**Text segment:**
○ ○ ○ ○

By the way, this also works with minecraft maps. Here's a minecraft map I found
on the internet plus a [satellite image from Google
Earth](/assets/river_satellite.png):
![Minecraft map](/assets/minecraft_map.jpg)
![Output of minecraft map plus river satellite
imagery](/assets/satellite_minecraft_map.png)
No fancy texture packs or 3-D rendering needed :).
Here is the Fallout 4 grayscale map plus a
[satellite image of Boston](/assets/boston_aerial.jpg):
![Fallout 4 grayscale map](/assets/fallout4_map.png)
![Output of Fallout 4 map plus Boston satellite
imagery](/assets/satellite_fallout4_map.png)
Unfortunately, it puts the built-up dense part of the city in the wrong part of
the geographic area. But, this is understandable since we gave the algorithm no
information on where that is on the map.
We can also make the generated terrain maps look like old hand-drawn maps using
neural-style. With Kaelan's terrain map as the
content and [the in-game Elder Scrolls IV Oblivion map of
Cyrodiil](/assets/cyrodiil_ingame.jpg) as the style we get this:
![Kaelan's terrain map](/assets/kaelan_terrain1.png)
![Output of terrain map plus map of Cyrodiil](/assets/cyrodiil_terrain1.png)
It looks cool, but the water isn't conveyed very clearly (e.g. makes deep water
look like land). Neural-style seems to work better when there is lots of color
in both images.
Here is the output of the hex terrain plus satellite map above and the Cyrodiil
map which looks a little cleaner:
![Satellite-like hex terrain map](/assets/satellite_hex_terrain.png)
![Output of hex terrain plus satellite and map of
Cyrodiil](/assets/cyrodiil_satellite_hex_terrain.png)
I was interested to see what neural-style could generate from random noise, so I
rendered some clouds in GIMP and ran it with a satellite image of [Mexico City
from Google Earth](/assets/mexico_city.jpg) (by the way, I've been getting high
quality Google Earth shots from
[earthview.withgoogle.com](https://earthview.withgoogle.com)).
![Random clouds](/assets/blurry_clouds.png)
![Output of random clouds and Mexico City](/assets/random_mexico_city.png)
Not bad for a neural net without a degree in urban planning.
I also tried generating on random noise with a satellite image of [a water
treatment plant in Peru](/assets/treatment_plant.jpg)
![Random clouds](/assets/blurry_clouds2.png)
![Output of random clouds and water treatment
plant](/assets/random_treatment_plant.png)
### Applications: More Fun
2016-01-07 02:50:51 +00:00
For fun, here are some other outputs that I liked.
[My photo of Boston's skyline as the content](/assets/boston_skyline.jpg) and
[Vincent van Gogh's The Starry Night as the style](/assets/starry_night.jpg):
![Output of Boston skyline and starry night](/assets/starry_boston.png)

○ ○ ○ ○

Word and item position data
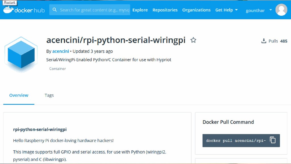The height and width of the screenshot is (164, 291).
Task: Click the docker hub wordmark text
Action: click(30, 10)
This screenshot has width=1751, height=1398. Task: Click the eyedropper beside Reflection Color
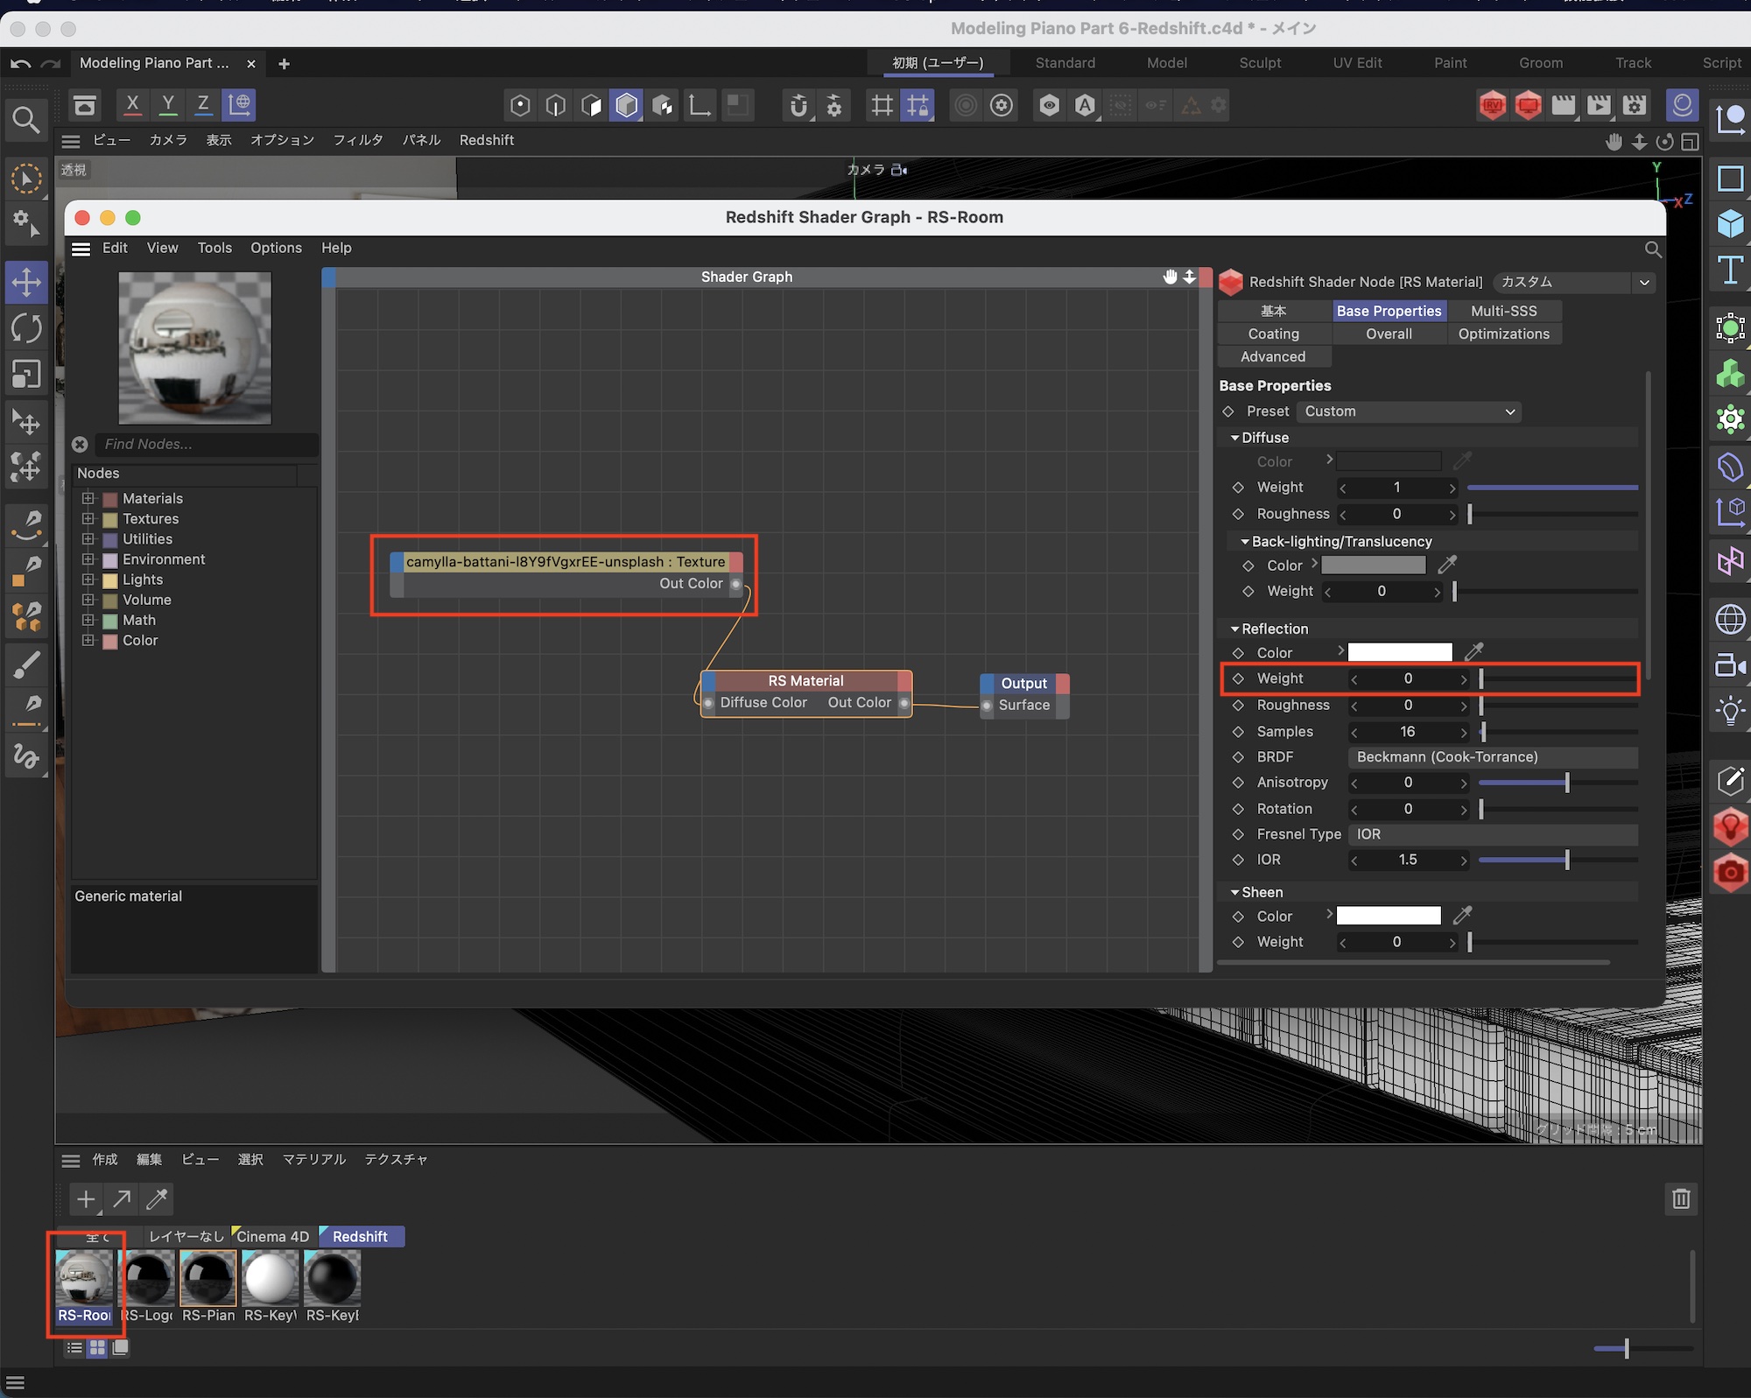[x=1474, y=652]
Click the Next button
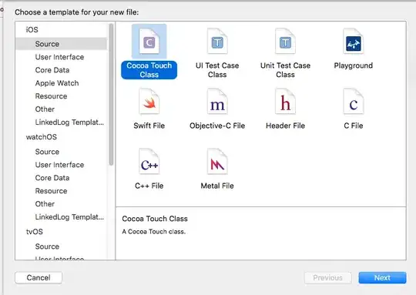The height and width of the screenshot is (295, 416). point(382,278)
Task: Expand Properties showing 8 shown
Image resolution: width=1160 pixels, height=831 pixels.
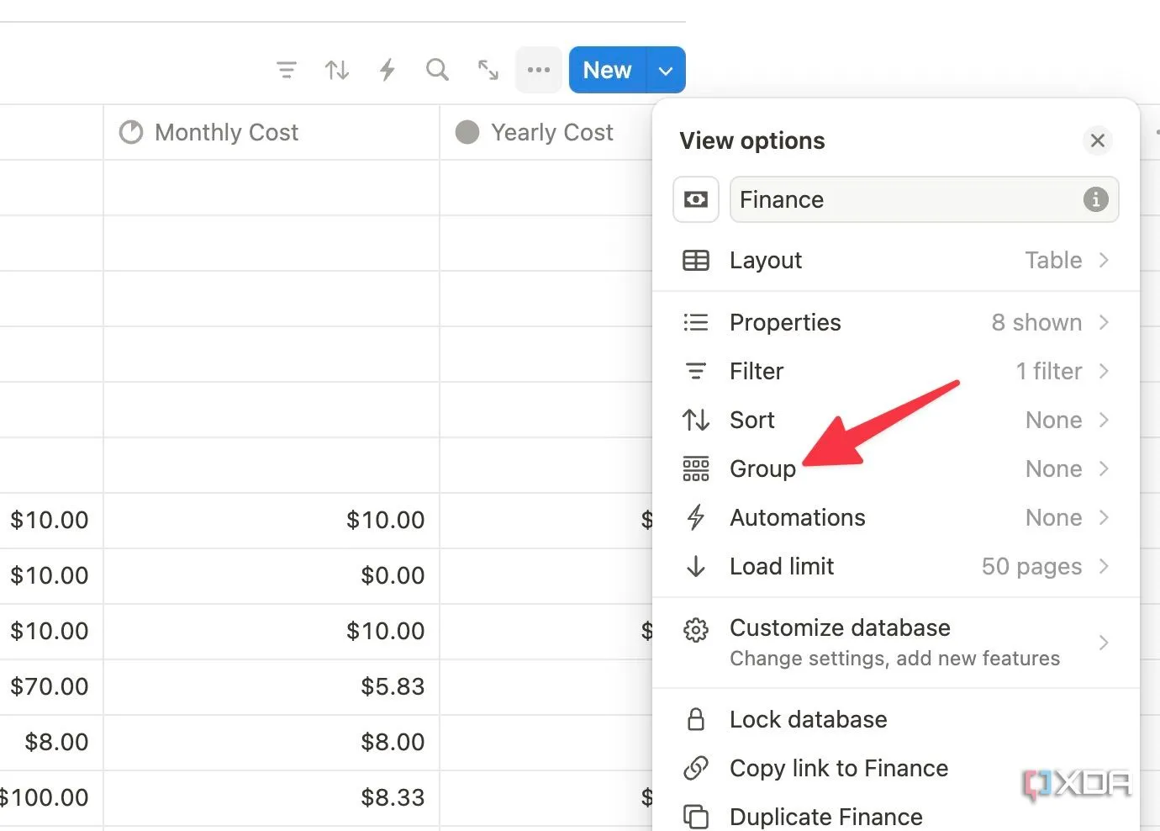Action: [x=895, y=323]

○ ○ ○ ○

**What the task requires:** According to the text on neural-style maps, when does neural-style seem to work better?

**Result:** When there is lots of color in both images.